**WHAT THE TASK ASKS**
Reproduce all of the listing below without alteration.

**RAW DATA**

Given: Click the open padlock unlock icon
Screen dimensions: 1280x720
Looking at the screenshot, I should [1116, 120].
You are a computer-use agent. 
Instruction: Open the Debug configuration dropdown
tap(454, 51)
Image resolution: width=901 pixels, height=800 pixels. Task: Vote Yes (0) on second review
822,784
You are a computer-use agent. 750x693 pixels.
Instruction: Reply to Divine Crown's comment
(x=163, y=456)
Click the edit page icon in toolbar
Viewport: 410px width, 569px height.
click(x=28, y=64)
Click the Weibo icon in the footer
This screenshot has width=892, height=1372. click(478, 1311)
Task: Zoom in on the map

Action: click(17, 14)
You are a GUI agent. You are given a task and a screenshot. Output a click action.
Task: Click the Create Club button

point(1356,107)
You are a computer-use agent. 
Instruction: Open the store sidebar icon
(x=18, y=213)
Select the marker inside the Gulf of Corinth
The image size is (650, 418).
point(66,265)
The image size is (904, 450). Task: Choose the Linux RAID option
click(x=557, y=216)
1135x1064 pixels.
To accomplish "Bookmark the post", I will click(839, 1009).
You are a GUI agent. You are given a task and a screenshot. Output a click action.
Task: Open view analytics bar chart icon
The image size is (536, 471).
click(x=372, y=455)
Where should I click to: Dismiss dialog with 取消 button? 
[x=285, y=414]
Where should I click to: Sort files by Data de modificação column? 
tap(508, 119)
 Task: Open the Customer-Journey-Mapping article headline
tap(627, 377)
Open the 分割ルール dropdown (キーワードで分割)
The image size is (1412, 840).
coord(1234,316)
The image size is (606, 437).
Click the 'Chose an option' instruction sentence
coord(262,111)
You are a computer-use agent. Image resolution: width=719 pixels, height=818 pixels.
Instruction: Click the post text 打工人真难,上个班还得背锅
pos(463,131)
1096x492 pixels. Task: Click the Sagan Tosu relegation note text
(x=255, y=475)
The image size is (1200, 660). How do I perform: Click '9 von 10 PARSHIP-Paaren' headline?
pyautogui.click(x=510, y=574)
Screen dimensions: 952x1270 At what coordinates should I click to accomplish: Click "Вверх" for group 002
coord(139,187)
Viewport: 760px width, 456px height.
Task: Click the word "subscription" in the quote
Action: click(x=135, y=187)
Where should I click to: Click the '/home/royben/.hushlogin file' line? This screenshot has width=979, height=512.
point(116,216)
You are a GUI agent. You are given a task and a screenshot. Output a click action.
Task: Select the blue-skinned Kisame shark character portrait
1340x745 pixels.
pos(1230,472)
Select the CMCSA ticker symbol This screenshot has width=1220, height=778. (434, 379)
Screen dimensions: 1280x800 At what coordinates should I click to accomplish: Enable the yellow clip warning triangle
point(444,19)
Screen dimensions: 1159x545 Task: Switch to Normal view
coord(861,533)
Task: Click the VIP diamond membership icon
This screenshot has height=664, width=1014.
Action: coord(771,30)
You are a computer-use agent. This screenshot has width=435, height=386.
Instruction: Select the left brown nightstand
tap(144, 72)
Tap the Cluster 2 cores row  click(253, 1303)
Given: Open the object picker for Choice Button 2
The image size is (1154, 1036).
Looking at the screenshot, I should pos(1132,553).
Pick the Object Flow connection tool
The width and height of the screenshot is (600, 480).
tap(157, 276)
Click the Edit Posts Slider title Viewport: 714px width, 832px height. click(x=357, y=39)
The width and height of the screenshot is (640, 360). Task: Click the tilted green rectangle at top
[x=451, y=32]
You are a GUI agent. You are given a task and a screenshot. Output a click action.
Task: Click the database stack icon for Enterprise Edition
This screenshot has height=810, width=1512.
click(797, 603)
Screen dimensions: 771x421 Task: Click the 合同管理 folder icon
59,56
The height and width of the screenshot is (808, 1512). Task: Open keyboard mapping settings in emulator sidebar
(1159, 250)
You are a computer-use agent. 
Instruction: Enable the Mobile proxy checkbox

**FINISHED EXERCISE**
Given: Click the open padlock unlock icon
Screen dimensions: 1280x720
Looking at the screenshot, I should [1116, 120].
You are a computer-use agent. 
Instruction: Open the Debug configuration dropdown
tap(454, 51)
Image resolution: width=901 pixels, height=800 pixels. Task: Vote Yes (0) on second review
822,784
You are a computer-use agent. 750x693 pixels.
Instruction: Reply to Divine Crown's comment
(x=163, y=456)
Click the edit page icon in toolbar
Viewport: 410px width, 569px height.
click(x=28, y=64)
Click the Weibo icon in the footer
This screenshot has width=892, height=1372. click(478, 1311)
Task: Zoom in on the map

Action: click(17, 14)
You are a GUI agent. You are given a task and a screenshot. Output a click action.
Task: Click the Create Club button

point(1356,107)
You are a computer-use agent. 
Instruction: Open the store sidebar icon
(x=18, y=213)
Select the marker inside the Gulf of Corinth
The image size is (650, 418).
point(66,265)
The image size is (904, 450). Task: Choose the Linux RAID option
click(x=557, y=216)
1135x1064 pixels.
To accomplish "Bookmark the post", I will click(839, 1009).
You are a GUI agent. You are given a task and a screenshot. Output a click action.
Task: Open view analytics bar chart icon
The image size is (536, 471).
click(x=372, y=455)
Where should I click to: Dismiss dialog with 取消 button? 
[x=285, y=414]
Where should I click to: Sort files by Data de modificação column? 
tap(508, 119)
 Task: Open the Customer-Journey-Mapping article headline
tap(627, 377)
Open the 分割ルール dropdown (キーワードで分割)
The image size is (1412, 840).
coord(1234,316)
The image size is (606, 437).
Click the 'Chose an option' instruction sentence
coord(262,111)
You are a computer-use agent. Image resolution: width=719 pixels, height=818 pixels.
Instruction: Click the post text 打工人真难,上个班还得背锅
pos(463,131)
1096x492 pixels. Task: Click the Sagan Tosu relegation note text
(x=255, y=475)
The image size is (1200, 660). How do I perform: Click '9 von 10 PARSHIP-Paaren' headline?
pyautogui.click(x=510, y=574)
Screen dimensions: 952x1270 At what coordinates should I click to accomplish: Click "Вверх" for group 002
coord(139,187)
Viewport: 760px width, 456px height.
Task: Click the word "subscription" in the quote
Action: click(x=135, y=187)
Where should I click to: Click the '/home/royben/.hushlogin file' line? This screenshot has width=979, height=512.
point(116,216)
You are a GUI agent. You are given a task and a screenshot. Output a click action.
Task: Select the blue-skinned Kisame shark character portrait
1340x745 pixels.
pos(1230,472)
Select the CMCSA ticker symbol This screenshot has width=1220, height=778. (434, 379)
Screen dimensions: 1280x800 At what coordinates should I click to accomplish: Enable the yellow clip warning triangle
point(444,19)
Screen dimensions: 1159x545 Task: Switch to Normal view
coord(861,533)
Task: Click the VIP diamond membership icon
This screenshot has height=664, width=1014.
Action: coord(771,30)
You are a computer-use agent. This screenshot has width=435, height=386.
Instruction: Select the left brown nightstand
tap(144, 72)
Tap the Cluster 2 cores row  click(253, 1303)
Given: Open the object picker for Choice Button 2
The image size is (1154, 1036).
Looking at the screenshot, I should pos(1132,553).
Pick the Object Flow connection tool
The width and height of the screenshot is (600, 480).
tap(157, 276)
Click the Edit Posts Slider title Viewport: 714px width, 832px height. click(x=357, y=39)
The width and height of the screenshot is (640, 360). Task: Click the tilted green rectangle at top
[x=451, y=32]
You are a GUI agent. You are given a task and a screenshot. Output a click action.
Task: Click the database stack icon for Enterprise Edition
This screenshot has height=810, width=1512.
click(797, 603)
Screen dimensions: 771x421 Task: Click the 合同管理 folder icon
59,56
The height and width of the screenshot is (808, 1512). Task: Open keyboard mapping settings in emulator sidebar
(1159, 250)
You are a computer-use agent. 
Instruction: Enable the Mobile proxy checkbox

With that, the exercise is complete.